After the morning's final results had been totaled, Penn AC led the New York Athletic Club, 179.5-74.75, with the Vesper Boat Club in third place with 65 points.
The defending world champion Penn AC straight four of Ted Swinford, Dan Lyons, John Riley and Bob Espeseth collected its second gold medal in as many days. They captured the straight four in 6:05.05. The four - along with cox Karla Eastberg - had won the four-with-cox event on Friday.
The Vesper straight four of Michael Teti, John Strotbeck, Dave Anderson and John Pescatore was second yesterday in 6:08.07.
Penn AC's "A" boat of John Walters, Kirk Bausbeck and cox Steve Shellans finished first in the elite men's pair-with-cox in 7:14.6. They were followed by the Penn AC "B" boat of John Kissick, Ed Ives and cox Jon Fish, which finished in 7:18.2. Vesper was third in 7:57.1
In other races, Penn AC's John Pinkel won a bronze medal in the intermediate lightweight men's single sculls race in a time of 7:34.1, while the Penn AC "A" boat won the senior men's eight in 5:41.66. They were followed by the Penn AC "B" boat in 5:47.43.
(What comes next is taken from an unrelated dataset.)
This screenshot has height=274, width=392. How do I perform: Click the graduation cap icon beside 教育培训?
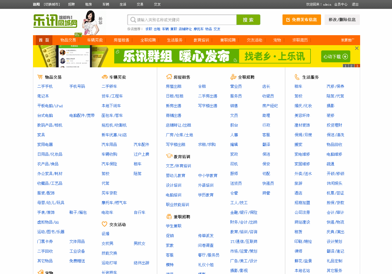click(169, 156)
Paul Worthington and Ted Trocky combined to secure a bronze medal for the Penn AC entry in the senior lightweight men's double in 6:57.09, while the Penn AC "A" boat was first in the intermediate men's four-with-cox in a time of 6:36.4. Penn AC "B" finished in second place in 6:41.8.
Penn AC's Michael Fountain was third in the intermediate men's single in 7:35.77. In the intermediate lightweight men's eight, Vesper was second in 6:09.94, followed by Undine in 6:11.24.
Friday, Penn AC collected an additional pair of silver medals in junior events. The lightweight men's four-with-cox of Bill Jaeger, Jim Hankee, Eric Hoyer, Greg Shawaryn and Matt Kelly was second in 5:11.25, and Mike Feliton and Mike Giuntuli were second in the junior men's pair in 5:32.96.